Mike Hager
Canadian doctors should use medical
marijuana instead of frequently abused opioids to treat patients with
neuropathic pain and a host of other conditions cannabis has been proven
to combat, Vancouver-based HIV/AIDS researchers argue in a newly
published editorial.
Thomas Kerr, Julio Montaner and Stephanie Lake of the B.C. Centre for Excellence in HIV/AIDS
argue the Canadian Medical Association is holding pot to a higher
standard than other pain-relieving pharmaceutical drugs and is ignoring
high-quality, peer-reviewed studies on the use of cannabis. Their
editorial is in the latest edition of the Canadian Journal of Public
Health.
Dr. Kerr, co-director of the centre’s
Urban Health Research Initiative, said five recent randomized control
trials and two systemic reviews have found marijuana helps relieve
neuropathic pain. Yet many doctors are still loathe to prescribe a drug
that has not been approved by Health Canada.
“The
evidence supporting the therapeutic use of cannabis is actually much
stronger than the use of other drugs that are used to treat the same
conditions and it also seems, in many cases, that cannabis has a more
favourable side-effect profile,” Dr. Kerr said.
He
said opioids, such as oxycodone, hydromorphone and morphine, are
increasingly being prescribed and have contributed to nearly half of all
overdose deaths in the country. Canadians are the second-largest per capita consumer of opioids in the world.
“Opioids
are killing people right now,” said Dr. Kerr, whose previous research
helped prove the efficacy of Vancouver’s controversial
supervised-injection site, known as Insite. “There is no association
with cannabis and mortality, and yet North America is in the midst of,
really, what is a public-health emergency associated to opioid overdose
deaths.”
If doctors prescribed more
marijuana to those with chronic pain, they may cut down on these deaths,
said Dr. Kerr, citing research in the United States that showed such
fatal overdoses dropped by 25 per cent in states that enacted medical
pot laws.
He said medical pot has also
been proven to relieve spasticity and “wasting” associated with
HIV/AIDS, as well as nausea and vomiting caused by chemotherapy.
In
a Supreme Court ruling this summer that enshrined a patient’s right to
buy edible forms of the medicine from federally licensed growers, judges
also accepted that cannabis has anti-inflammatory and anti-spasmodic
properties. Stressing the danger it poses to young people and public
health in general, the Conservatives have repeatedly gone to court to
restrict patients’ use and production of the drug.
Medical
marijuana is legal in Canada, but the federal Conservative government
repeatedly says it is not an approved drug and it does not condone its
use. The government notes the courts have required it to allow patients
to access medical marijuana, which is now grown and distributed by a
network of large-scale commercial producers.
While
doctors can prescribe pot, most say they simply aren’t confident enough
in their knowledge of the drug to safely recommend it to patients.
Charles
Webb, head of the association representing B.C.’s doctors, agreed that
medical marijuana may well help with those conditions described by Dr.
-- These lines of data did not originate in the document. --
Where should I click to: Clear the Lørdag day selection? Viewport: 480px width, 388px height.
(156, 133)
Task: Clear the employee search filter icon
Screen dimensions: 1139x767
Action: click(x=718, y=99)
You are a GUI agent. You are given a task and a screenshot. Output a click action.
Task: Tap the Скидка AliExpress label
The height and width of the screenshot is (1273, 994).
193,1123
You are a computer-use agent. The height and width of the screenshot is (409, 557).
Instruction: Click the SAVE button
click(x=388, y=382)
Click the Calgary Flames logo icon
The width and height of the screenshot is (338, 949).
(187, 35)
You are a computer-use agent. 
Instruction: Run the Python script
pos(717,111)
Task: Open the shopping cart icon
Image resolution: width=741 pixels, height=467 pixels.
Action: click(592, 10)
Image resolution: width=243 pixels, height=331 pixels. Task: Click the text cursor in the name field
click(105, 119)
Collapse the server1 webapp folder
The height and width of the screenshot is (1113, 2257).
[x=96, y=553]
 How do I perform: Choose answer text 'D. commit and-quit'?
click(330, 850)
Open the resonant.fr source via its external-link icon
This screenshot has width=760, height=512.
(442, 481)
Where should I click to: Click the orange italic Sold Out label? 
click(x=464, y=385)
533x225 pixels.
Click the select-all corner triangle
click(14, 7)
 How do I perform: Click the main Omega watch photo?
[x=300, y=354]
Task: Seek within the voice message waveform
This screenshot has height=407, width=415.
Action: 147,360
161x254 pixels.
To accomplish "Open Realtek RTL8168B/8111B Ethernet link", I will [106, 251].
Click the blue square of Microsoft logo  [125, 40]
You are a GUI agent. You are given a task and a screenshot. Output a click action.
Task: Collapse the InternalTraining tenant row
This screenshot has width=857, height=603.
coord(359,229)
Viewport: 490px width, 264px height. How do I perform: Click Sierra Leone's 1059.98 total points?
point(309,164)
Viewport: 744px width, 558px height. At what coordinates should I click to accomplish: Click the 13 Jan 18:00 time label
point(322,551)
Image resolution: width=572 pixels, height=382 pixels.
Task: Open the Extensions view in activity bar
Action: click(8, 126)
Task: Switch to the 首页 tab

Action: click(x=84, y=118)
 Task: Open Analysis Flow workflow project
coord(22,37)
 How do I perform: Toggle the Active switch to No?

Kerr, but he said many physicians will remain reticent to prescribe it
until Health Canada comes out with guidelines on dosage, concentration
and best practices for administering the drug.
Dr.
Webb said he doesn’t believe cannabis is stigmatized by his profession.
He notes his colleagues have no problem prescribing a synthetic
marijuana drug named Nabilone, which is used to treat nausea for
chemotherapy patients, because it has gone through all the regulatory
hurdles.
“Let’s study, trial and come
up with some answers in terms of how to work through this [cannabis]
situation with [administering] inhaled, versus vaporized, versus oils,
versus baked products,” said Dr. Webb.
Cindy
Forbes, president of the Canadian Medical Association, declined an
interview request, but issued a statement expressing doctors’ concerns
that Health Canada has exempted the drug from the regulatory
requirements that pharmaceuticals must face.
“The
limited clinical evidence combined with very limited guidance for the
therapeutic use of marijuana pose a challenge for physicians in
providing the best care to patients,” Dr. Forbes wrote.